• [Required work] Write down, unchanged, the entries from the first line through the line holding "Click the yellow". Include no other line.

• [Record set]
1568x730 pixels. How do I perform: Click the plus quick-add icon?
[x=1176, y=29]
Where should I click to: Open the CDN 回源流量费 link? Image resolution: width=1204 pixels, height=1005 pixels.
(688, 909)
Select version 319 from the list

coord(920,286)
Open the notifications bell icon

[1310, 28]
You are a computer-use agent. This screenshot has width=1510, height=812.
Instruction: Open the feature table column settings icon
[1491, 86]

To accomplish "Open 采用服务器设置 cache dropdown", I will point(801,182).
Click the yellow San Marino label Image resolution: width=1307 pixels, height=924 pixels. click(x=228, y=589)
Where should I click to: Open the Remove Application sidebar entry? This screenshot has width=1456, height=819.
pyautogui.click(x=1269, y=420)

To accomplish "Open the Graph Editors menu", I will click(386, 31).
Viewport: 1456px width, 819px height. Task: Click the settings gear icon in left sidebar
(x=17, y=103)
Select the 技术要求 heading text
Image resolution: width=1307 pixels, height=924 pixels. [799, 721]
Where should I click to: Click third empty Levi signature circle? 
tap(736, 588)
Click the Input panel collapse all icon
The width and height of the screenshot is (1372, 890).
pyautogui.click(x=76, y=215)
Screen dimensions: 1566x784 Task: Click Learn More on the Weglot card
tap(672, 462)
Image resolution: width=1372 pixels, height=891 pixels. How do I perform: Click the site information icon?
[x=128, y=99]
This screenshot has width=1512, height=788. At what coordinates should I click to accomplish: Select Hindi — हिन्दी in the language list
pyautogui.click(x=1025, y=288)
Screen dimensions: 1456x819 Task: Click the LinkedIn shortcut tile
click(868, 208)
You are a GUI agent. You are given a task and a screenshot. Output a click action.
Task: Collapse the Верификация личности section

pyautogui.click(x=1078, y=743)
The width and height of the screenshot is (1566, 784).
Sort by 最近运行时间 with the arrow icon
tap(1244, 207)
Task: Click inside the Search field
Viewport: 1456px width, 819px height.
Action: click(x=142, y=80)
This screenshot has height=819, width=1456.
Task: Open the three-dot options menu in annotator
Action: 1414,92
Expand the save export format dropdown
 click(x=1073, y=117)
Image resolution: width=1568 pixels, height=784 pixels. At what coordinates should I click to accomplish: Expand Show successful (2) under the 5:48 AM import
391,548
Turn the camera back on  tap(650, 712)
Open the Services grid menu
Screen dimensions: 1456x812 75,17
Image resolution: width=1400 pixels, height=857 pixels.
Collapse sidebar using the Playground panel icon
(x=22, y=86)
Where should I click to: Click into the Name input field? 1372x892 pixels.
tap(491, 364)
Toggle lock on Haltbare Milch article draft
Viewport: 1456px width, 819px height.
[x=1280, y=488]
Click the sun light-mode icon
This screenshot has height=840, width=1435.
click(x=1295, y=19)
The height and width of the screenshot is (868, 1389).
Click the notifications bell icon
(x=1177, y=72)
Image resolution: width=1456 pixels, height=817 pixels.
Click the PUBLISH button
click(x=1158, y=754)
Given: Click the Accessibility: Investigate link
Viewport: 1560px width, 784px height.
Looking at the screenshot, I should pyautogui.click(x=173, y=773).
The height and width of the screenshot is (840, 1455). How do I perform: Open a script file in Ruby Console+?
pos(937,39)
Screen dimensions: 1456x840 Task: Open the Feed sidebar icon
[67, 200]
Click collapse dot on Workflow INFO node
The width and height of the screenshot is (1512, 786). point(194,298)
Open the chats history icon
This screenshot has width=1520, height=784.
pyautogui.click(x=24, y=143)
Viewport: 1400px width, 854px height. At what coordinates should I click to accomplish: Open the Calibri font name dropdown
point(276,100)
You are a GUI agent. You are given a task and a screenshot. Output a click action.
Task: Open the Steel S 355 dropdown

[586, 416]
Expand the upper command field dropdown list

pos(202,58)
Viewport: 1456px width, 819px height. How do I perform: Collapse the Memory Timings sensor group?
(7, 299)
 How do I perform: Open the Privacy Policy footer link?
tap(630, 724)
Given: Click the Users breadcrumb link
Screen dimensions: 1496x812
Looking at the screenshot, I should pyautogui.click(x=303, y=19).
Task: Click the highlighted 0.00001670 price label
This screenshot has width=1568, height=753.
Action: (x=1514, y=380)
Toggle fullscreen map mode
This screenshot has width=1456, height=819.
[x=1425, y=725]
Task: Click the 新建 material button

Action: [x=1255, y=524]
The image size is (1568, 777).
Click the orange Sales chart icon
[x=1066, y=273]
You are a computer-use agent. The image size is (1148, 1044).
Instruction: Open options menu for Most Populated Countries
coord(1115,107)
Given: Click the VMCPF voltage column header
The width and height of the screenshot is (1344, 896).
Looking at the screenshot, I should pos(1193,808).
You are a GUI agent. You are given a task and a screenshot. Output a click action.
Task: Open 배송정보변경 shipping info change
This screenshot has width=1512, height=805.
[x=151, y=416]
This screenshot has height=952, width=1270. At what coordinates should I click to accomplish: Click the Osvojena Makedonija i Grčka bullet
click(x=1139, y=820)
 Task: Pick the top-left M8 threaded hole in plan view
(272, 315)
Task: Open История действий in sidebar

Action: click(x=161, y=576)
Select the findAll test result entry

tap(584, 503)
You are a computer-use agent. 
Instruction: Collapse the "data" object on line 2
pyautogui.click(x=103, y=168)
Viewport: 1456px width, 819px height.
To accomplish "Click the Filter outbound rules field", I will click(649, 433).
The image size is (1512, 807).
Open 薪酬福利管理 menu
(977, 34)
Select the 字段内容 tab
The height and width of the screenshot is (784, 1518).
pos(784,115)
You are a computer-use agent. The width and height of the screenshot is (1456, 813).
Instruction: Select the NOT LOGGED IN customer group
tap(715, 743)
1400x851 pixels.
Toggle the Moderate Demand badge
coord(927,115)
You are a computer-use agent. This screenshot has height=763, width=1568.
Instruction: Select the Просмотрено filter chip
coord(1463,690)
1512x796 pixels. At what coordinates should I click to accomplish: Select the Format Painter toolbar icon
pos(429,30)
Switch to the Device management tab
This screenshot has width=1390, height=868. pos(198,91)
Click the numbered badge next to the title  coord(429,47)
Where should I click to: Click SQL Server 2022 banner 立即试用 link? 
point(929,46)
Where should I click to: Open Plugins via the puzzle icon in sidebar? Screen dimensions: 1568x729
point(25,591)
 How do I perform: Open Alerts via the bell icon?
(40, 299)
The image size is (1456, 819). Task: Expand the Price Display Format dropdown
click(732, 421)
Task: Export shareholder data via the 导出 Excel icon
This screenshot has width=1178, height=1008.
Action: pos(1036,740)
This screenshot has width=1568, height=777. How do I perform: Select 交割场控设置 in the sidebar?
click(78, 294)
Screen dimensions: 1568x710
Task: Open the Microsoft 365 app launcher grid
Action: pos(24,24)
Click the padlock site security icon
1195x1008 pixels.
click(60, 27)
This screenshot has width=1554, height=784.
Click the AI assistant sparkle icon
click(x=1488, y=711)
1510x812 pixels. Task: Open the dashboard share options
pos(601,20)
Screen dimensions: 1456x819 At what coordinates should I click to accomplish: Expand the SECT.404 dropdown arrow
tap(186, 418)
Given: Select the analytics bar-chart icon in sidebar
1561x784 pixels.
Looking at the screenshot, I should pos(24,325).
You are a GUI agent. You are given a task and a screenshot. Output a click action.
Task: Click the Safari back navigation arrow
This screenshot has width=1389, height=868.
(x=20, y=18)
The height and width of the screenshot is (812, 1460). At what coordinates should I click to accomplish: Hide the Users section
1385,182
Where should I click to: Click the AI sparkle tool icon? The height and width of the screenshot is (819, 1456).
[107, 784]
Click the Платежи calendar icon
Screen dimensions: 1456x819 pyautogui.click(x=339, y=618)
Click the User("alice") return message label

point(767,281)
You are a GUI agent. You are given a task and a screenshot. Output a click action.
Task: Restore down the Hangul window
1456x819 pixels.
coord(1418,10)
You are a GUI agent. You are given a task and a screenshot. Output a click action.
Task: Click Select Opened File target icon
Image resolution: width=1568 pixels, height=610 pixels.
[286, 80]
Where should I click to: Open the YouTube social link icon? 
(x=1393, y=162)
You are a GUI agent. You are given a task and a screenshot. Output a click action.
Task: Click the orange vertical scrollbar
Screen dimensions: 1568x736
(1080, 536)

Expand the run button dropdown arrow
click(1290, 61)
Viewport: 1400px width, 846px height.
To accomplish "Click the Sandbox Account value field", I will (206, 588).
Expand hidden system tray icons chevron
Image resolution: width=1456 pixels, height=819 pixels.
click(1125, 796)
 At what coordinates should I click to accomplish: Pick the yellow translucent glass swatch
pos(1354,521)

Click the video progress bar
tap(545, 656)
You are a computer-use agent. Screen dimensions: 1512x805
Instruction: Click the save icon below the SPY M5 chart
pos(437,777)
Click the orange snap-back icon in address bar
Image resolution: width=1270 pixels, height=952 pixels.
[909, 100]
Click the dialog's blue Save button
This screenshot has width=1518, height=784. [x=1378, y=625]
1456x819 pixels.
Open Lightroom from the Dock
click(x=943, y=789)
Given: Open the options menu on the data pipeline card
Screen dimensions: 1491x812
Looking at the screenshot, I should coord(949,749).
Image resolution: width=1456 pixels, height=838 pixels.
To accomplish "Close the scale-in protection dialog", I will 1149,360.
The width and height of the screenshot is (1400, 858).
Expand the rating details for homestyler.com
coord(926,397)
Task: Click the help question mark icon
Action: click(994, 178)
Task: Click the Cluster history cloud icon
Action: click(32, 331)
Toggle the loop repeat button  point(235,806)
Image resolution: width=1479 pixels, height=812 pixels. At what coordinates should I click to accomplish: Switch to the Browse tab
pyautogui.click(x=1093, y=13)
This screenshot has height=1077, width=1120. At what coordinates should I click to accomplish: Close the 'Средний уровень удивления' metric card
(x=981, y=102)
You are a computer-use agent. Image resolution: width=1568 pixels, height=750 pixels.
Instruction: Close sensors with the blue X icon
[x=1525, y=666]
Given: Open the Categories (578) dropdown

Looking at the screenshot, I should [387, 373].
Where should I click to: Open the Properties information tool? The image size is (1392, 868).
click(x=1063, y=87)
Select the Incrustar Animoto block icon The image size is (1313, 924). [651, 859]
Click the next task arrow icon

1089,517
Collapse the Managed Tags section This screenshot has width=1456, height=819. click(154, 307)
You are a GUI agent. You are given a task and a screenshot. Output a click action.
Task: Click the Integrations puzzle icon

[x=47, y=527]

• [Your response]
1568x730 pixels. How do I perform: Click the plus quick-add icon?
[x=1176, y=29]
Where should I click to: Open the CDN 回源流量费 link? Image resolution: width=1204 pixels, height=1005 pixels.
(688, 909)
Select version 319 from the list

coord(920,286)
Open the notifications bell icon

[1310, 28]
You are a computer-use agent. This screenshot has width=1510, height=812.
Instruction: Open the feature table column settings icon
[1491, 86]

To accomplish "Open 采用服务器设置 cache dropdown", I will point(801,182).
Click the yellow San Marino label Image resolution: width=1307 pixels, height=924 pixels. click(x=228, y=589)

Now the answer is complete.